Joe Scarborough: There's Still Hope for a New Republican Candidate
MSNBC “Morning Joe” host Joe Scarborough sees the 2012 election as a toss-up between President Barack Obama and Republican presidential nominee Mitt Romney. Reuters

Morning Joe talk show host Joe Scarborough says there's still time left for a new GOP candidate to enter the race after almost half the states have held primaries or caucuses, and it just might save the party this election.

Scarborough, a Republican and former Florida congressman, told the Today Show's Ann Curry Thursday morning that the GOP is headed for a historic defeat come November if the four candidates competing right now -- Mitt Romney, Rick Santorum, Ron Paul and Newt Gingrich -- are the only options out there.

If I were the head of the Republican National Committee I would be on the phone with Jeb Bush and Chris Christie every day and say 'I know you're uncomfortable, I know you don't want to do this right now, I know the timing is not right, but you have a responsibility to your party and to your nation to get engaged, Scarborough said.

In addition to former Florida Gov. Bush and New Jersey Gov. Chris Christie, Scarborough floated the name of House Budget Committee Chairman Paul Ryan, R-Wis.

The plea by a Republican as widely watched and followed as Scarborough for someone new is yet another sign that Super Tuesday failed to help the fractured GOP party rally around a candidate.

Talk about a new Republican candidate jumping in the primary has been buzzing since January, but the fact it's still happening at this point is a rarity in political history. Super Tuesday usually reveals party's eventual nominee, but the results of the caucuses and primaries of ten states ended up proving this race is going to be a long one.

Former Massachusetts Gov. Romney won the most states (six) and the most delegates (current total: 419), but didn't do well enough to give him a clear path to the nomination. Former Pennsylvania Sen. Rick Santorum took the three midland states of North Dakota, Tennessee and Oklahoma (current total delegate count: 178) and spooked the Romney campaign with a nail-bitingly close race in Ohio, where he lost by one percentage point.

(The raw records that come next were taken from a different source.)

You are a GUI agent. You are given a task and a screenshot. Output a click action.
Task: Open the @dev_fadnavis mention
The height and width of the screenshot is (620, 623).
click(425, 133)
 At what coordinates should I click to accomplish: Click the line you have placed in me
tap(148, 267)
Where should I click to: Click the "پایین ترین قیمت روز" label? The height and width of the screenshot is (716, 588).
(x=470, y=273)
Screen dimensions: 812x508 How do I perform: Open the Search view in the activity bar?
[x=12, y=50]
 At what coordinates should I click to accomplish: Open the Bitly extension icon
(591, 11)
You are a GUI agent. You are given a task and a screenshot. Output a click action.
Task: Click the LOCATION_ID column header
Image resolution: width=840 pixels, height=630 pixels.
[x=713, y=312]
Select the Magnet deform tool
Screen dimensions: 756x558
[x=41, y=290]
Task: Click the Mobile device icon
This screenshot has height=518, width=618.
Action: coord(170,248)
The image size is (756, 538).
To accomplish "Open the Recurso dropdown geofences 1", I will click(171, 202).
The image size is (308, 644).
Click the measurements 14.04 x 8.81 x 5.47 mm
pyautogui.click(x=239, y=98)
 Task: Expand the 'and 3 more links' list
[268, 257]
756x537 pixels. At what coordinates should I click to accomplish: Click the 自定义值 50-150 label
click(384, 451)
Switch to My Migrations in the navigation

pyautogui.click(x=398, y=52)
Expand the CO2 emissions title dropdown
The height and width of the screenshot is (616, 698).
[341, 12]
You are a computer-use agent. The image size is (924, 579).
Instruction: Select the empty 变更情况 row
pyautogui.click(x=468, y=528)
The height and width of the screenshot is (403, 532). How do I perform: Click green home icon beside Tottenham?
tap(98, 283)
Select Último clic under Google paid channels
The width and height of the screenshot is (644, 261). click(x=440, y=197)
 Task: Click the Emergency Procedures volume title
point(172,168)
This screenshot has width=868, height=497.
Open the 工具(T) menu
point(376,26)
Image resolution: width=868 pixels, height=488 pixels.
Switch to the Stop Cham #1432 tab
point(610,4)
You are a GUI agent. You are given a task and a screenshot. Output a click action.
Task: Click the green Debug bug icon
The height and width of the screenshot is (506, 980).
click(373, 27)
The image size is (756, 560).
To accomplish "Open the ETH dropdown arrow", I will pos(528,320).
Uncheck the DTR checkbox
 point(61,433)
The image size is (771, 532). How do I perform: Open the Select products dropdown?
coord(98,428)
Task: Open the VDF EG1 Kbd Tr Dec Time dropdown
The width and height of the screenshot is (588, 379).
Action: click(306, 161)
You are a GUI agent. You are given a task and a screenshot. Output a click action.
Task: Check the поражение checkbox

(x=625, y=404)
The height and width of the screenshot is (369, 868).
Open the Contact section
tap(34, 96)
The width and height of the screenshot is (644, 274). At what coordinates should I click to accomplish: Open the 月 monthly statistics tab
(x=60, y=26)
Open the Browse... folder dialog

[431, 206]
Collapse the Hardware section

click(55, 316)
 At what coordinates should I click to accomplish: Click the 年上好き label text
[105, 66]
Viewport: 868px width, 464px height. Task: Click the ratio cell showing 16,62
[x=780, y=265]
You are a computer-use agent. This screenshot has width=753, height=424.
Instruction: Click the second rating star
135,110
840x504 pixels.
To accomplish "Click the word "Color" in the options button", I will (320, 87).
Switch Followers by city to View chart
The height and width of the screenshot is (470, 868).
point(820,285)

Even former House Speaker Gingrich, who only won his home state of Georgia, and Ron Paul, who has yet to win a contest but did surprisingly well with 40 percent in Virginia, vowed to soldier on. All four candidates are very far away from even half of the 1,144 delegates needed ahead of the Republican National Convention in August to get picked to face President Barack Obama in the general election.

The Romney campaign said Wednesday it would take an act of God for them not to seal the deal as the GOP nominee, but Scarborough said the former Massachusetts governor is acting too confident.

They'd have to take 50 percent of the delegates from here to [the Republican National Convention in] Tampa to get over the top, he said. With four people in the race, and with chances very good that Mitt Romney is going to lose Alabama, gonna lose Mississippi, gonna lose Kansas, gonna lose a lot of states over the next week or two -- I wouldn't be going around showing that map.

Scarborough also cited an NBC News/Wall Street Journal poll that showed a major gender gap among voters and an unpopularity among Hispanics (14% said they would vote for any of the candidates) -- another two factors that are bad news for Republicans. Super Tuesday exit polls showed that Romney may be in the lead, but he still struggles with conservatives with lower income brackets and those who are less concerned about electability over Obama -- those votes went to Santorum.

Bush and Ryan said no to a presidential run last summer, while Christie flat out denied it in a press conference in October. Ryan and Christie both cited their family as one of the reasons they're sitting out 2012.